The dazzling tilt up shot of the rocket - superbly lit and featuring lots of small moving parts and little 'workers' on the gantry
A spectacular down view combining actors with model set via blue screen matte by long time Pinewood optical man Roy Field.

Lift off!!!  I love that authentic white hot exhaust - a Meddings trademark on many shows with his similar work in 1979 on MOONRAKER being a career high for such an effect.
Meddings and crew putting the final touches on the magnificently detailed craft.


Meddings was 'dirtying up' miniatures decades before George Lucas.

A rare matte shot from a Gerry Anderson show - this being a superb and convincing split screen of actors in foreground and matted in miniature set and painted sky backing - terrific shot that really sells the show.

Century 21 model making at it's best.

A terrific sense of scale here.


A magnificent shot - spaceship, starfield, rotating earth and a rising sun all beautifully shot and composited presumably in camera or perhaps shot as a one take deal due to the entirely credible interactive lighting on the ship and no signs of negative degradation from duping.  This too was a signature shot refilmed for MOONRAKER by Derek years later.

Blue screened miniatures matted against rotating planet - presumably using Meddings' trademark rotating painted cylinder method again re employed by Derek for the SUPERMAN films and SPIES ARE US.
Crashing onto 'Earth'? 


More Meddings exhaust glow expertise at work.
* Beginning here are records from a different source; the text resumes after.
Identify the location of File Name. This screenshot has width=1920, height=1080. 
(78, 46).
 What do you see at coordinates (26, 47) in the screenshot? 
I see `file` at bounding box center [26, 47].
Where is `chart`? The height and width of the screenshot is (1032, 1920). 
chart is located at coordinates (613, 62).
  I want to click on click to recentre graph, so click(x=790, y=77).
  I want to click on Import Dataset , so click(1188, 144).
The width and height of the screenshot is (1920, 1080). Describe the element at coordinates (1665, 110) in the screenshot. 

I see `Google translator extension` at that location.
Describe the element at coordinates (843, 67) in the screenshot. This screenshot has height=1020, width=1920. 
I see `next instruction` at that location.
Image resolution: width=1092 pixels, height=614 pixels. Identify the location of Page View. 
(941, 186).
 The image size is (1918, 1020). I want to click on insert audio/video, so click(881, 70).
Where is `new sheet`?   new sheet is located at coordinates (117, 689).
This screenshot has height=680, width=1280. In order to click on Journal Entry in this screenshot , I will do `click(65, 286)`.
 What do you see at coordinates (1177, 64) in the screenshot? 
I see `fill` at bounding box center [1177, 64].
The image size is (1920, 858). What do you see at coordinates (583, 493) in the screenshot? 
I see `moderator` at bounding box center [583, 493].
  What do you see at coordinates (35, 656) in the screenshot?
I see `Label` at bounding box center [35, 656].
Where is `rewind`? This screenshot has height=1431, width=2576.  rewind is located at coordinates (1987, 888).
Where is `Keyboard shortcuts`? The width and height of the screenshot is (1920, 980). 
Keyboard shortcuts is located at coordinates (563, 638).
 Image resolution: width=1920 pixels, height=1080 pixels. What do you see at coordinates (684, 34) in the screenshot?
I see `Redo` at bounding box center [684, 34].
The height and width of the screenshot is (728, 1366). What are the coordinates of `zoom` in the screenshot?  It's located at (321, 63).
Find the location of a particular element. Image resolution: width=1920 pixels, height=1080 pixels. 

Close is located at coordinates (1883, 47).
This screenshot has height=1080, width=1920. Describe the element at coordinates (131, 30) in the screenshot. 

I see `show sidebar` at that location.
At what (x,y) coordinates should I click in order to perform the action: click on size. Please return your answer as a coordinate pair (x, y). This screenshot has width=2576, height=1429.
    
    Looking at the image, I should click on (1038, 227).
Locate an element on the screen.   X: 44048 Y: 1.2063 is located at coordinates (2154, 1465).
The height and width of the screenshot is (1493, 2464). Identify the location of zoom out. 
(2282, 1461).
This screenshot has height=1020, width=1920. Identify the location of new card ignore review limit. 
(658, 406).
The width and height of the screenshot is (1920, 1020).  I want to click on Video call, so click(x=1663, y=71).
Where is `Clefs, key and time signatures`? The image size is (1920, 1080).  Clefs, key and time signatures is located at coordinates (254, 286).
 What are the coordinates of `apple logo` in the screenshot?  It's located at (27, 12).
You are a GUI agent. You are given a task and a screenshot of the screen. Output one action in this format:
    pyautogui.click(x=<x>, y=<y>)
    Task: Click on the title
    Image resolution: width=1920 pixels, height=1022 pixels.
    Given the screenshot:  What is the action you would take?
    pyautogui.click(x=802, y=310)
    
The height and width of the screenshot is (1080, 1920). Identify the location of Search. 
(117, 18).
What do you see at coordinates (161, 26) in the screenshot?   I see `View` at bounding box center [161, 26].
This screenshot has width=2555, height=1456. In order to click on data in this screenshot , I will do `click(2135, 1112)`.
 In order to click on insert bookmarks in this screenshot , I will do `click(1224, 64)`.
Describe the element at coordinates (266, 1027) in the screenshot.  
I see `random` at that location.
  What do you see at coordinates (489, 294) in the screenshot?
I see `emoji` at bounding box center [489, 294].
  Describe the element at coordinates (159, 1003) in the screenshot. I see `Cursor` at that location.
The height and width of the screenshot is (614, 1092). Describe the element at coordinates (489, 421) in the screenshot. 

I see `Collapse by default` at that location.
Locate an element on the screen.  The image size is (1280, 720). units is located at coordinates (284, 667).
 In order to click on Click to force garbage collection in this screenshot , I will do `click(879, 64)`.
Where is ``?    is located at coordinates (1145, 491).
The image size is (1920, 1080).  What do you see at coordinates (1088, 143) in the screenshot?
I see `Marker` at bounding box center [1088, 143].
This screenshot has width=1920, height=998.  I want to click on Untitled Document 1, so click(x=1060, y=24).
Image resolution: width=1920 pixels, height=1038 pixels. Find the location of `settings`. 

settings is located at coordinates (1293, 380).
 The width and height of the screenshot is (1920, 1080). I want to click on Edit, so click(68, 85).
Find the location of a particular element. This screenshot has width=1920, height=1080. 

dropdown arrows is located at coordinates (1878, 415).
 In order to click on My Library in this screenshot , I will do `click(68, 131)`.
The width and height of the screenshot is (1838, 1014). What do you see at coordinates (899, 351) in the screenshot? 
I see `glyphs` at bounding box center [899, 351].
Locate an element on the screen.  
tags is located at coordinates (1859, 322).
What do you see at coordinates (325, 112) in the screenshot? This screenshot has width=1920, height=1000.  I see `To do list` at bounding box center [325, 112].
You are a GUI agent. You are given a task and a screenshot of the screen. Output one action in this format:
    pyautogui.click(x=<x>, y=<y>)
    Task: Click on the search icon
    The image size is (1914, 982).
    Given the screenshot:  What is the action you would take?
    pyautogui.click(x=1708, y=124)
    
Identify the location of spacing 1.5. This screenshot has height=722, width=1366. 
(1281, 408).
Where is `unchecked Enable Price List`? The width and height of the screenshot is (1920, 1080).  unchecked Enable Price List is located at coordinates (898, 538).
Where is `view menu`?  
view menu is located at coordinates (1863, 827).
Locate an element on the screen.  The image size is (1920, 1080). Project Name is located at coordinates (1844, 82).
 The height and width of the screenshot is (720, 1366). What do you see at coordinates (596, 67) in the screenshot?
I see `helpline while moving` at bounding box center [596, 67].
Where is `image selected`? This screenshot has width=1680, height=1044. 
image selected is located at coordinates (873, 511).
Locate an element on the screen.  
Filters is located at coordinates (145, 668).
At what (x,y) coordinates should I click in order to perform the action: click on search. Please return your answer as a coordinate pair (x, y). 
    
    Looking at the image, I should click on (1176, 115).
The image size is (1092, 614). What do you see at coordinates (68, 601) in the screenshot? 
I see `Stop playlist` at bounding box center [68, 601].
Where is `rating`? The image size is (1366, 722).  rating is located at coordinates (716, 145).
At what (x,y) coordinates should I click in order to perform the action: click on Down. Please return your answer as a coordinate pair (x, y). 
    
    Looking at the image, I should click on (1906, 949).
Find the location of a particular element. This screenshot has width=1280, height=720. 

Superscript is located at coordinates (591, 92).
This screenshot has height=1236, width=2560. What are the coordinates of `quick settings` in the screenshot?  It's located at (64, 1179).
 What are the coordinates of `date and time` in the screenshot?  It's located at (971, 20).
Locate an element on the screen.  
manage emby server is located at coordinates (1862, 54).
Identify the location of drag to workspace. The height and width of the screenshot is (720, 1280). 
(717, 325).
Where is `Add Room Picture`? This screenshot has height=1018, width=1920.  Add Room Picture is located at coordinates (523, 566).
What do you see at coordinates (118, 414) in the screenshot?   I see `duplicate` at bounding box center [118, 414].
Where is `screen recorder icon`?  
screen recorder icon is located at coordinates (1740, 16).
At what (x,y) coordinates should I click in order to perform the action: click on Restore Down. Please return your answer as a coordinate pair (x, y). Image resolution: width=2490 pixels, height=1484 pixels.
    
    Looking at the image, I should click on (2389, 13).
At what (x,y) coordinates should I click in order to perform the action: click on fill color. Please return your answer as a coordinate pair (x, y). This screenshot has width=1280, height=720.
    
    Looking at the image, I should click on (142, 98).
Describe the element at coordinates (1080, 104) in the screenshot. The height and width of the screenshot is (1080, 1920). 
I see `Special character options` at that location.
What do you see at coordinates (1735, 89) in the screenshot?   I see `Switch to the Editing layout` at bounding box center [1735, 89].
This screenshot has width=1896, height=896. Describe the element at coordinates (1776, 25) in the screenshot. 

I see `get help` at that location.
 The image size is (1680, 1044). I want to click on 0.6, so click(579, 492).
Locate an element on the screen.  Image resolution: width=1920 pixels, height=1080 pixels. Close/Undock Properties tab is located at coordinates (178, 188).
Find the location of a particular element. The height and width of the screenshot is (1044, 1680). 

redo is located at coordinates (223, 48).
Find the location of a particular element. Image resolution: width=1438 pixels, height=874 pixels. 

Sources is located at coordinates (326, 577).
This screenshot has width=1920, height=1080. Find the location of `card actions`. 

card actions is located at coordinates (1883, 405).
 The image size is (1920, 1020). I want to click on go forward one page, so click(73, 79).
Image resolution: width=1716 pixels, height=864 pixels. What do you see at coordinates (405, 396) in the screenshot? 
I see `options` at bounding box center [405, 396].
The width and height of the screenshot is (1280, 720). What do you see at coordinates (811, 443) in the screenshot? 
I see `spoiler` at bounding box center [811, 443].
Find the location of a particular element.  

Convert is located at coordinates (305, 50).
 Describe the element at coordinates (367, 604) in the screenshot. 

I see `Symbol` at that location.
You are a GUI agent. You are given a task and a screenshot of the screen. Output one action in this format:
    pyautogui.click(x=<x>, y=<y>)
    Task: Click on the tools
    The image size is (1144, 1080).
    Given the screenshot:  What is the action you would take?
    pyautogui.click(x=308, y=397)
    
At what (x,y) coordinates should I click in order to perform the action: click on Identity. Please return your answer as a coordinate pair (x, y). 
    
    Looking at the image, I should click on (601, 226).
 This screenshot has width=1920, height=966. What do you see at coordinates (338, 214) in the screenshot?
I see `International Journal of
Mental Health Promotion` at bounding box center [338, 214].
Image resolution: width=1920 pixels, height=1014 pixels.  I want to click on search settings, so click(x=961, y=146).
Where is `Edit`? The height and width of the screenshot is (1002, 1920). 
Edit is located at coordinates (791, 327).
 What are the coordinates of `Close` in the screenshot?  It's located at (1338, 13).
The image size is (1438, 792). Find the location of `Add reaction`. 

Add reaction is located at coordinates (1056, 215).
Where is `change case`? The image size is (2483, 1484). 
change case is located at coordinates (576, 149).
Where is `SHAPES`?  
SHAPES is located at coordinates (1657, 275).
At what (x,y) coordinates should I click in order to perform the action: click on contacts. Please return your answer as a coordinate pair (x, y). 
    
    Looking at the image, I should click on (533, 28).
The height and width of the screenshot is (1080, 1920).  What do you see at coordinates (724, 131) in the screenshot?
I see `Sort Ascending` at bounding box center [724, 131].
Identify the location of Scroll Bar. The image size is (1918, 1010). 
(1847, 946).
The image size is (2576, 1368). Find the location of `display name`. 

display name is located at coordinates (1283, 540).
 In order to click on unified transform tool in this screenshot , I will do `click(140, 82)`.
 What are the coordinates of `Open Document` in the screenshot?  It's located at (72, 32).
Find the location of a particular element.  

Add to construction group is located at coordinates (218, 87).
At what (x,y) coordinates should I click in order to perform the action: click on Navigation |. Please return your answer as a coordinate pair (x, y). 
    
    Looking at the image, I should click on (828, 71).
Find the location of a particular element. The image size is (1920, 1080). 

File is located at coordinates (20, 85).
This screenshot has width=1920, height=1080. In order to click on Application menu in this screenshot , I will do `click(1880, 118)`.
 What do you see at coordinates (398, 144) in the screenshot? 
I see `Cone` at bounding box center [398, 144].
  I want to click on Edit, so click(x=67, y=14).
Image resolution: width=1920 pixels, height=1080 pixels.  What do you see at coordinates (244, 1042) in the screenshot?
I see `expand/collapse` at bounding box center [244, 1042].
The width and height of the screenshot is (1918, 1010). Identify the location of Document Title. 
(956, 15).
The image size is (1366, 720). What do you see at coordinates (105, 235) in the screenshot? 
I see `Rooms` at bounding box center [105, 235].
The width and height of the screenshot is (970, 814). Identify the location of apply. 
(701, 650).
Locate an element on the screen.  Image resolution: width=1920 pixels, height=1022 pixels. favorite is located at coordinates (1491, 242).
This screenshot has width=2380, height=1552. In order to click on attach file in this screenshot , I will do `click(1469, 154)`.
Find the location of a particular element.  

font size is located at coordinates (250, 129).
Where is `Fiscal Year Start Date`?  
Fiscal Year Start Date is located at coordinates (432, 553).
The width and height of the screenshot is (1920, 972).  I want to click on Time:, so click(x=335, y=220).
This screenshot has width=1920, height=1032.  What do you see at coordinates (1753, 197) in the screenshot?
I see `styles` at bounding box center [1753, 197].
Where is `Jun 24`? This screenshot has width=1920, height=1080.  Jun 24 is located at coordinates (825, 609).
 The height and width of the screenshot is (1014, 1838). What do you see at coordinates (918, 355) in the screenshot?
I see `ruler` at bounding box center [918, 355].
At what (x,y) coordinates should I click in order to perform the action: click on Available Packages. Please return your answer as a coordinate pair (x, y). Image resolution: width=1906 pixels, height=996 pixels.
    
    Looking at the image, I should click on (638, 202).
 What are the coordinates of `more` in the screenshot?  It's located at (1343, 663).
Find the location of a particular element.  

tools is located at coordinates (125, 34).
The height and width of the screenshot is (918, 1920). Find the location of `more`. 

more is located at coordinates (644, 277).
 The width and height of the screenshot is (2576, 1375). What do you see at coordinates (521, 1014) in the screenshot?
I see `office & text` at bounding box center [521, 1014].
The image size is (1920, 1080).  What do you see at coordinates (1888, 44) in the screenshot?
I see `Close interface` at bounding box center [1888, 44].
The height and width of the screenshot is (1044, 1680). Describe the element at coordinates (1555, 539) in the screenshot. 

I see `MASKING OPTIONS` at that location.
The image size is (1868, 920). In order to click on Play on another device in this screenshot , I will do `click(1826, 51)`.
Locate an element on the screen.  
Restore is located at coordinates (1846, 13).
I was always fascinated with the miniature wheels and tires in these shows and just how realistic they looked with a supposedly heavy load atop of the chassis.


I love this shot - breaking the sound barrier.  Wonderfully atmospheric effect with utterly believable clouds and sky.

Blue screen composite of miniature and revolving Earth with totally believable atmosphere.

An excellent blue screen comp with similar elements all expertly lit and photographed.  This footage was years ahead of it's time and when compared to very mundane Oscar winning shots such as those in MAROONED at about the same time JTTFSOTS really is a winner I feel - though naturally the academy wouldn't agree as it's not an American film, despite Universal releasing same.

Reverse angel on above scene - again totally realistic cinematography, set detail and lighting.

The only giveaway is the dirt and grain build up on the dupe during the matting process.

Catastrophe strikes - the end of the Space Program courtesy of Derek Meddings and his pyrotechnics.
All good things must come to an end - Meddings style!

It was the best of times...it was the worst of times.